**WORK INSTRUCTIONS:** Report back every line of the entries that contains "value", exactly as written.
══ DATA SHOWN
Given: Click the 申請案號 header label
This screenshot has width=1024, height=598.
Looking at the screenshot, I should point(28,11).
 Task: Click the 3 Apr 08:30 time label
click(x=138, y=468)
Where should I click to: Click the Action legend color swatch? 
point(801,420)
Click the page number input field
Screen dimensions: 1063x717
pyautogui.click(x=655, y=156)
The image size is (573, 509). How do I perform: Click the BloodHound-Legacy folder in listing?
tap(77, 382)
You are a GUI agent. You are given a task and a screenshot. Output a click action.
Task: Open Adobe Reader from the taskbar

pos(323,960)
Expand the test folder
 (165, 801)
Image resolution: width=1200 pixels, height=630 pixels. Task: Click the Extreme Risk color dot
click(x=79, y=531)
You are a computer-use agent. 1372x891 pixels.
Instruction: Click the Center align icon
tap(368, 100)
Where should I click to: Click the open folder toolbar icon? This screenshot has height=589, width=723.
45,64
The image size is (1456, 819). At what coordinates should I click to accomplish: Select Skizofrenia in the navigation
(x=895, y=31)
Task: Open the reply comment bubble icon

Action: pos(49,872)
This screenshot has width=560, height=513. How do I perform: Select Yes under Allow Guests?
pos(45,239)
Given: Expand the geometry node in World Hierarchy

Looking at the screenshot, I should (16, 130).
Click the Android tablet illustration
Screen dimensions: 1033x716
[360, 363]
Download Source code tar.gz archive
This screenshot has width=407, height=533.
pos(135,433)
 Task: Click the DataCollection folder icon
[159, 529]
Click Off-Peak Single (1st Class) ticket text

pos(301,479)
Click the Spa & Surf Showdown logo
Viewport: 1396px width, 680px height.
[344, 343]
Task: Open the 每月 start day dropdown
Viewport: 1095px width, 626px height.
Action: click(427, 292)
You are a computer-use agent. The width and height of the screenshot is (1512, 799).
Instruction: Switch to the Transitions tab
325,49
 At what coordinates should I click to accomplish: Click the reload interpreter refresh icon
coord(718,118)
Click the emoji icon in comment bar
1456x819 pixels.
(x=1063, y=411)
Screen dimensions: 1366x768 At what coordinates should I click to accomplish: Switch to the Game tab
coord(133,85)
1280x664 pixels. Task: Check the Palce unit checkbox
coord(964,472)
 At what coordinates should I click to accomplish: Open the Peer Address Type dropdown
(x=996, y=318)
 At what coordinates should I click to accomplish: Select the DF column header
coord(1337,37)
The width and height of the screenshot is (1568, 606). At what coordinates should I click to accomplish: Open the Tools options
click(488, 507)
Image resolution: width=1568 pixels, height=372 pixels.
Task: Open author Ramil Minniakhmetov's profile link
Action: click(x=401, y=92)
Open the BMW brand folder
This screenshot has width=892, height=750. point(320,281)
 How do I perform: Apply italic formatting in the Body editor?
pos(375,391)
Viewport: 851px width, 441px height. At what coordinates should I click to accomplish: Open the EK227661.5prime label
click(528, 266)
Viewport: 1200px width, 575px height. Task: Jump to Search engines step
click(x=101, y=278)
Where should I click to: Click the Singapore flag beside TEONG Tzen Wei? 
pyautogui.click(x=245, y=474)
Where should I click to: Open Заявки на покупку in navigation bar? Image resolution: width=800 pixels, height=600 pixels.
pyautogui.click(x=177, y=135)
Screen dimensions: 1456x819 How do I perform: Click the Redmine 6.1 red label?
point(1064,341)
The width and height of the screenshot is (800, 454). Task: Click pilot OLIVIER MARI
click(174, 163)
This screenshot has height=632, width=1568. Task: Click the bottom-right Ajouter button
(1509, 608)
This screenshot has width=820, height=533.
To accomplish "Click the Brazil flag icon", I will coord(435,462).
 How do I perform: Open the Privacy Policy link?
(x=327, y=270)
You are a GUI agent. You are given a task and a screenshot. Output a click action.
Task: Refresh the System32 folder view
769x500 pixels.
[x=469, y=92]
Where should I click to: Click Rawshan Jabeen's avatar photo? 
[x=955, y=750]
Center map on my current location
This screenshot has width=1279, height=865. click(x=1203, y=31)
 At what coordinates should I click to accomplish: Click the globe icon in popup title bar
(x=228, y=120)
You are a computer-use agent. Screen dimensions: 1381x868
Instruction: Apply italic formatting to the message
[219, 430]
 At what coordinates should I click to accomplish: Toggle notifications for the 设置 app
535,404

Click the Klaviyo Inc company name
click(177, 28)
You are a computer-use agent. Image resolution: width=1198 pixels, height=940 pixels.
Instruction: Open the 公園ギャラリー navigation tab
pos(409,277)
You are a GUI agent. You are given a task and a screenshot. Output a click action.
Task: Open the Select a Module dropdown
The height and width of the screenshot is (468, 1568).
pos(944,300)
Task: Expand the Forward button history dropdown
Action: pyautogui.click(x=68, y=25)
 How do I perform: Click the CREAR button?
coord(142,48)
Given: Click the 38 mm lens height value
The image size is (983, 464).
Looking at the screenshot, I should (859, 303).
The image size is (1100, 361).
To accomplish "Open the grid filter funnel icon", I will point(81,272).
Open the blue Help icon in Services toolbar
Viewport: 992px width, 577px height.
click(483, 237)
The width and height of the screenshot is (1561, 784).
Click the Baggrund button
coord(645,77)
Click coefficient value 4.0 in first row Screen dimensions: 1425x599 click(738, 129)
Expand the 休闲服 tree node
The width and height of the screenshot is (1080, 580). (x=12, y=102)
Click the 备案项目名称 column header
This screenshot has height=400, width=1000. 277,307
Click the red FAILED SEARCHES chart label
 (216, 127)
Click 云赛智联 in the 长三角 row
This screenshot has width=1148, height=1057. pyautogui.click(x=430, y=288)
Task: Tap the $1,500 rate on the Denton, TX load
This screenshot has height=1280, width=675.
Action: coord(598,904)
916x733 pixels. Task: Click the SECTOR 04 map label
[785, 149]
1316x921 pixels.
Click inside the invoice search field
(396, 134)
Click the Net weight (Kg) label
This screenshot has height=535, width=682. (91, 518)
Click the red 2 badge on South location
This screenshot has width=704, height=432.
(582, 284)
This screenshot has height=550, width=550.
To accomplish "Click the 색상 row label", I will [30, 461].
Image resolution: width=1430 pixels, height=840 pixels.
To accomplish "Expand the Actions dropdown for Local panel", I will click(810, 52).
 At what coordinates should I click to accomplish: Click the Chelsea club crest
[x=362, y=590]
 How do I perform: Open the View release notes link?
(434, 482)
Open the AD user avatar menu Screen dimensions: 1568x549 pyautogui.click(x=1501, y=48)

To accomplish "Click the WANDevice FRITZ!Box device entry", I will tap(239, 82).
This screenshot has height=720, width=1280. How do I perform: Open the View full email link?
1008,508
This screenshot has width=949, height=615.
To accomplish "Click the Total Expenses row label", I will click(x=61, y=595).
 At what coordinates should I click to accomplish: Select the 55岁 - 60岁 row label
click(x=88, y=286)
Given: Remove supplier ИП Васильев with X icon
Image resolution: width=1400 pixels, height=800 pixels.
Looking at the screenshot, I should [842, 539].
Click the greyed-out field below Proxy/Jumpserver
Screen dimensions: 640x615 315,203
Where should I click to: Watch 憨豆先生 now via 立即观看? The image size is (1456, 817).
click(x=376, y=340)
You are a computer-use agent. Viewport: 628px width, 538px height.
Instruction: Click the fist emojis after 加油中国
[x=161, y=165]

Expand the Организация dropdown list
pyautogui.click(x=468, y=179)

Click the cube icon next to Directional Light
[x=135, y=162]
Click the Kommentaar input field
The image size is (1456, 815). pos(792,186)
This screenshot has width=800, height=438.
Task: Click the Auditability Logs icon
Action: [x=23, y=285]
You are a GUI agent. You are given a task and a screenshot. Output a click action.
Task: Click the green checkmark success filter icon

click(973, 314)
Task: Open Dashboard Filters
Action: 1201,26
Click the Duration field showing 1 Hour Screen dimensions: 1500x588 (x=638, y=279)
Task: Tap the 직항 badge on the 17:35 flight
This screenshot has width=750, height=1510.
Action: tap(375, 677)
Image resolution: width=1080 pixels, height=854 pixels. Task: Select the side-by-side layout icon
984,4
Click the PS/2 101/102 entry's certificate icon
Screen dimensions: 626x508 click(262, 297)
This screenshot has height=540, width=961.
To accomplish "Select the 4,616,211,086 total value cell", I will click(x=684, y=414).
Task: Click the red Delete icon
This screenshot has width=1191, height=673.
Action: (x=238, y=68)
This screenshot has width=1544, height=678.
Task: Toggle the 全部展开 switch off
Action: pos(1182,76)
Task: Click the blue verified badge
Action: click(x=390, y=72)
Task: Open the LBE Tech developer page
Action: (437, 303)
════
**OUTPUT OF THE EXERCISE:**
Given: Click the 38 mm lens height value
Click coefficient value 4.0 in first row Screen dimensions: 1425x599 click(738, 129)
To accomplish "Select the 4,616,211,086 total value cell", I will click(x=684, y=414).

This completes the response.